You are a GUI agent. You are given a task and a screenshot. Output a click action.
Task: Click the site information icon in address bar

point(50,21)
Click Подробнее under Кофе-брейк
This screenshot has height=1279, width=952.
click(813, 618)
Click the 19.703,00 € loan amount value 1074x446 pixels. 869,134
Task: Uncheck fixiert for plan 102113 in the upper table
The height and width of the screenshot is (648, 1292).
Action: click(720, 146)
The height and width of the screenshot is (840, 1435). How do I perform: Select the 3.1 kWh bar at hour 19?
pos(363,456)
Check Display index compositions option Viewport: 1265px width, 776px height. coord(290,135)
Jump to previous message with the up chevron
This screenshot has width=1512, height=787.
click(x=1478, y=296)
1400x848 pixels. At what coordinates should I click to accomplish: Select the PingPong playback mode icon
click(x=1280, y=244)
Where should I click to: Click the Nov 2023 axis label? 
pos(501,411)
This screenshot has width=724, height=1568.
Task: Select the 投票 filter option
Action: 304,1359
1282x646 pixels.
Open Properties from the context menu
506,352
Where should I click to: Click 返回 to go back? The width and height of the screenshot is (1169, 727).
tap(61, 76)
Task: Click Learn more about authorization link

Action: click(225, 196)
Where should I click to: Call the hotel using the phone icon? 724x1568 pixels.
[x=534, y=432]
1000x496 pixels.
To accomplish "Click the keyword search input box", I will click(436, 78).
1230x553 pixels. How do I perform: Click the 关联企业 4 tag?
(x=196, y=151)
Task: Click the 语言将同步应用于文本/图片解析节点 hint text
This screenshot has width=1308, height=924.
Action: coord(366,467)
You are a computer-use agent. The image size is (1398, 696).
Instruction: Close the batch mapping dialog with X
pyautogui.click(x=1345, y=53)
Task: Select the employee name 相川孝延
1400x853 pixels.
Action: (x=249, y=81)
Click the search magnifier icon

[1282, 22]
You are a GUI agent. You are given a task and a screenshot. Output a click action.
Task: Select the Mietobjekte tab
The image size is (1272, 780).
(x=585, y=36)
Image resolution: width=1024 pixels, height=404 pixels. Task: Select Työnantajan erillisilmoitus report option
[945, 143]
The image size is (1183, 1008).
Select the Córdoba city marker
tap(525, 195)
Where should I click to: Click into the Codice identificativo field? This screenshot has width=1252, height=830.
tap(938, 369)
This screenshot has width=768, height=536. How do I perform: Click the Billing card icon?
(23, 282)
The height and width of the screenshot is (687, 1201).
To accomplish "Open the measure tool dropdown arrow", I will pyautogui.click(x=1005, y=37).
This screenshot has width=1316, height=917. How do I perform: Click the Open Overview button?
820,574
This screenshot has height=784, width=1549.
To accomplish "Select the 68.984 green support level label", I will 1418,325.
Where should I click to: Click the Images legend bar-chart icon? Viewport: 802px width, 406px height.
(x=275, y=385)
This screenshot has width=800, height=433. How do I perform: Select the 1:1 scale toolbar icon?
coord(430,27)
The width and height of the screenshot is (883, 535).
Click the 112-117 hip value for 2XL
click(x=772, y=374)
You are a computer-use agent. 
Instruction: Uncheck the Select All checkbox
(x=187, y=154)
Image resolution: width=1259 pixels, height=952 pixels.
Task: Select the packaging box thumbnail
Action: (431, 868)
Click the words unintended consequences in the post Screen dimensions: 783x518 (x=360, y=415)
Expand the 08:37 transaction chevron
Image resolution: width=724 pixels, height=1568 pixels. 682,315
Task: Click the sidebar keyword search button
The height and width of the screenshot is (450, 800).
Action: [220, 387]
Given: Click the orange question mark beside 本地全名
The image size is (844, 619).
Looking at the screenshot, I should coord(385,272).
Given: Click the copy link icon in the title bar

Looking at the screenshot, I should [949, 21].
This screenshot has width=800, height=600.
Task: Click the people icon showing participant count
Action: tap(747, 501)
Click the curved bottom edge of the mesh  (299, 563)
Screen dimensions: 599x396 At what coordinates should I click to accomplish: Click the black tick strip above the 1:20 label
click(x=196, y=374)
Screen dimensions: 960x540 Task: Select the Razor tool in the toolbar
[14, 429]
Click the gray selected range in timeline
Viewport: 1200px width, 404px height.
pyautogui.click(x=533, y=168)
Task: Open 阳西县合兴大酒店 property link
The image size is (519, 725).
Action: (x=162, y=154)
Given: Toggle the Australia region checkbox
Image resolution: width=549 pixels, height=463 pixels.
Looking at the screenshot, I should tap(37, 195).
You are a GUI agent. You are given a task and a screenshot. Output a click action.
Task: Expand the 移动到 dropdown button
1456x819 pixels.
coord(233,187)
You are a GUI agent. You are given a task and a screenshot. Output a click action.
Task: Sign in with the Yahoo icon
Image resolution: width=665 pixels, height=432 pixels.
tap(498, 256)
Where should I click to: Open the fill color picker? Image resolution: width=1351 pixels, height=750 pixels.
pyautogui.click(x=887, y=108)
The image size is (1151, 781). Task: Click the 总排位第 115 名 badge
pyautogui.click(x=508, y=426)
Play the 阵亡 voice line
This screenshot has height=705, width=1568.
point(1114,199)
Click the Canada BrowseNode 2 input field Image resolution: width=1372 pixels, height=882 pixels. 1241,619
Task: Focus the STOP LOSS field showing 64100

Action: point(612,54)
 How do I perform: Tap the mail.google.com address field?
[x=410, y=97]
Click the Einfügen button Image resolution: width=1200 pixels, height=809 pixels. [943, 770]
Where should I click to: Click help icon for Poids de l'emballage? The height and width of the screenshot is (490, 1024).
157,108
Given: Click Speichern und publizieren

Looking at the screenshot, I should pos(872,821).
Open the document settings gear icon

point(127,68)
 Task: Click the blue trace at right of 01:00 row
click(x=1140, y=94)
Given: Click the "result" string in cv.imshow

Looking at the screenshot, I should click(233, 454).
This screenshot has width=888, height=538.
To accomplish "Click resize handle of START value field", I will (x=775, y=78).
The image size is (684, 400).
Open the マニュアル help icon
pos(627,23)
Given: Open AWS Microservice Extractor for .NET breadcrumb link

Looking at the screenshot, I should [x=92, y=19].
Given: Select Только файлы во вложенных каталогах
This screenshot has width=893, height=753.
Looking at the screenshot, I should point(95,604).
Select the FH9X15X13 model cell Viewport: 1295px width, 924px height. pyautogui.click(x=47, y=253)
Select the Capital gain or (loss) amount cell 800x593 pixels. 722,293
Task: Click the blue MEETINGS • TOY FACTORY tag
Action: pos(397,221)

◆ ◆ ◆ ◆ ◆ ◆ ◆

* _What you should do_: When the line with "Instruction: Uncheck the Select All checkbox" is reached in the data above, begin copying, and stop after the line with "Click the curved"; copy each line exactly, both ends included.

* _Task result_:
Instruction: Uncheck the Select All checkbox
(x=187, y=154)
Image resolution: width=1259 pixels, height=952 pixels.
Task: Select the packaging box thumbnail
Action: (431, 868)
Click the words unintended consequences in the post Screen dimensions: 783x518 (x=360, y=415)
Expand the 08:37 transaction chevron
Image resolution: width=724 pixels, height=1568 pixels. 682,315
Task: Click the sidebar keyword search button
The height and width of the screenshot is (450, 800).
Action: [220, 387]
Given: Click the orange question mark beside 本地全名
The image size is (844, 619).
Looking at the screenshot, I should coord(385,272).
Given: Click the copy link icon in the title bar

Looking at the screenshot, I should [949, 21].
This screenshot has width=800, height=600.
Task: Click the people icon showing participant count
Action: tap(747, 501)
Click the curved bottom edge of the mesh  (299, 563)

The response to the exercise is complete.